Incident Report
Subform I: General Information
1. Report Type.
New incident report
Incident Report Number: 2023-7079
2. Registrant Information.
Registrant Reference Number: FMC-69157
Registrant Name (Full Legal Name no abbreviations): FMC of Canada Limited
Address: 6755 Mississauga Road, Suite 204
City: Mississauga
Prov / State: Ontario
Country: Canada
Postal Code: L5N7Y2
3. Select the appropriate subform(s) for the incident.
Scientific Study
4. Date registrant was first informed of the incident.
5. Location of incident.
6. Date incident was first observed.
Product Description
7. a) Provide the active ingredient and, if available, the registration number and product name (include all tank mixes). If the product is not registered provide a submission number.
Active(s)
PMRA Registration No. 33465
PMRA Submission No.
EPA Registration No. 279-3629
Product Name: Pethoxamid Technical
PMRA Registration No.
PMRA Submission No.
EPA Registration No. Unknown
Product Name: MESOTRIONE (UNSPECIFIED FORMULATION)
7. b) Type of formulation.
Application Information
8. Product was applied?
Unknown
9. Application Rate.
10. Site pesticide was applied to (select all that apply).
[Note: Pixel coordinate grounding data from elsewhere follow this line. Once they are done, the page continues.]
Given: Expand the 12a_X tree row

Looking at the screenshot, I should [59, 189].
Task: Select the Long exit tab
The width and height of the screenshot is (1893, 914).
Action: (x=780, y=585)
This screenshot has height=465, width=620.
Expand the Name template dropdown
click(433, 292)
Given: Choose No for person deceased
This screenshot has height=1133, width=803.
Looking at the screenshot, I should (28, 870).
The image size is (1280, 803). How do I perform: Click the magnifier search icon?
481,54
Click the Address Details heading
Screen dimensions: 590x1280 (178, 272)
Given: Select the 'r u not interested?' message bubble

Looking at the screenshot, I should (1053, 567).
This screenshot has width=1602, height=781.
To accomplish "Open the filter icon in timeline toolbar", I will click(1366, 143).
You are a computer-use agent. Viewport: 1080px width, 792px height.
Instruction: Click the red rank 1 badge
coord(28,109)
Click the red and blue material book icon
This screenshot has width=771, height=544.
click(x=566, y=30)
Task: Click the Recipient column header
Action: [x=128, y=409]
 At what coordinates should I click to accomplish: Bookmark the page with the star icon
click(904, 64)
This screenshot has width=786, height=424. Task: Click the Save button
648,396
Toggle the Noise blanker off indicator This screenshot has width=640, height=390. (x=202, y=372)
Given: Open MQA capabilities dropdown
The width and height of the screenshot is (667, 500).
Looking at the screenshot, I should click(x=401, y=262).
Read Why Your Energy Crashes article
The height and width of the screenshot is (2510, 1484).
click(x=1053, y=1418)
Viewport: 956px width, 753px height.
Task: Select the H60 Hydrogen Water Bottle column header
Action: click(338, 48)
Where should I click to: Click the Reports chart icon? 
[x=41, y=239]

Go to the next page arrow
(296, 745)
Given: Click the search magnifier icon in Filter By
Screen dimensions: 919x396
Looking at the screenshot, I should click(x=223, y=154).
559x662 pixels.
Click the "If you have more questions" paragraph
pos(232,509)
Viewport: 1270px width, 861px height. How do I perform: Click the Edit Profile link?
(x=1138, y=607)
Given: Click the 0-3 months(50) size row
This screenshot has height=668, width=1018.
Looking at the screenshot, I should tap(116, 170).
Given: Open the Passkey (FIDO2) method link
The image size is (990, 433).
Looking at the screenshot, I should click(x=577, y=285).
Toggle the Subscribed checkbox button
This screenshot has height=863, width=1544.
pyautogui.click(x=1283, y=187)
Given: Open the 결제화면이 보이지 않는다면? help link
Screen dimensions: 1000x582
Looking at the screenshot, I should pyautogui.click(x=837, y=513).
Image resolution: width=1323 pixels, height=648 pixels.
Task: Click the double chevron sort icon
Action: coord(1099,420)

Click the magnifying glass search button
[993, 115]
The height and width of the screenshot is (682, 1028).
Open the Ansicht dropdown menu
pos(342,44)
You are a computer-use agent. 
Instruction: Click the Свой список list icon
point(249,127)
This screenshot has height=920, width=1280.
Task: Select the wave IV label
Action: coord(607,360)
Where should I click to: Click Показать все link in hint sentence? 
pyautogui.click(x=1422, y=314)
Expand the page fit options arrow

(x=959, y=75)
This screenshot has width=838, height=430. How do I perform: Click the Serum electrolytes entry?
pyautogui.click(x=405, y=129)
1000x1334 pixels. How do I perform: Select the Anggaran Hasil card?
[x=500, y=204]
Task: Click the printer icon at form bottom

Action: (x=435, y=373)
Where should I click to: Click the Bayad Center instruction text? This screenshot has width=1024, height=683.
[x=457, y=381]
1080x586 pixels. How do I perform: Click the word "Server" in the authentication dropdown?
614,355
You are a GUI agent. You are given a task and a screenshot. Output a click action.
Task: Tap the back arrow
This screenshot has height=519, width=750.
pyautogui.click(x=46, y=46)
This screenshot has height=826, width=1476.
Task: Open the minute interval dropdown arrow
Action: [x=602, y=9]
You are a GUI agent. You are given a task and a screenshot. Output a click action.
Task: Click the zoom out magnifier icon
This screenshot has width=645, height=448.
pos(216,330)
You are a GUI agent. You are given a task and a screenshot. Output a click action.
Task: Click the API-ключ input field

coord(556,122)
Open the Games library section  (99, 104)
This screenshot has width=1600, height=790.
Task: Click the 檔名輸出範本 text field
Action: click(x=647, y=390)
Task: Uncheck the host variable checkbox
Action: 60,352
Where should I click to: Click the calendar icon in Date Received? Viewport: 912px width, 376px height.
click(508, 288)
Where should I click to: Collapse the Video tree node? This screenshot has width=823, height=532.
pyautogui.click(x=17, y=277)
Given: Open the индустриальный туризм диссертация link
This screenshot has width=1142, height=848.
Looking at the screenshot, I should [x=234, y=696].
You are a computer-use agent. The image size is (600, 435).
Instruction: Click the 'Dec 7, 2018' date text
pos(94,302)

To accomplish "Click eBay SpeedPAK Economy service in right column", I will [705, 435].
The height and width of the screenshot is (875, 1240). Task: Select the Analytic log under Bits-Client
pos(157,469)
11. Provide any additional information regarding application (how it was applied, amount applied, the size of the area treated etc).
To be determined by Registrant
12. In your opinion, was the product used according to the label instructions?
Unknown
Subform VII: Scientific Study
1. Study Reference
Title XWH14: Effects (Acute Contact) on Solitary Bees (Osmia bicornis) in the Laboratory
Date 25-JUL-23
2. a) Is an extension needed to translate the document?
No
3. Type of incident identified in the study
New health or environmental hazard
4. Describe the incident identified in the study (e.g. study demonstrates an increased risk to non-Hodgkin's Lymphoma after exposure to pesticide X)
FMC Corp. have recently sponsored an acute contact study on the Solitary Bee (Osmia bicornis) conducted with a blended product containing pethoxamid (Pethoxamid Technical, EPA Reg. No. 279-3629).
5. a) Was the study discontinued before completion?
No
5. b) Provide the reason for discontinuation
6. If the study is ongoing, what is the expected completion date?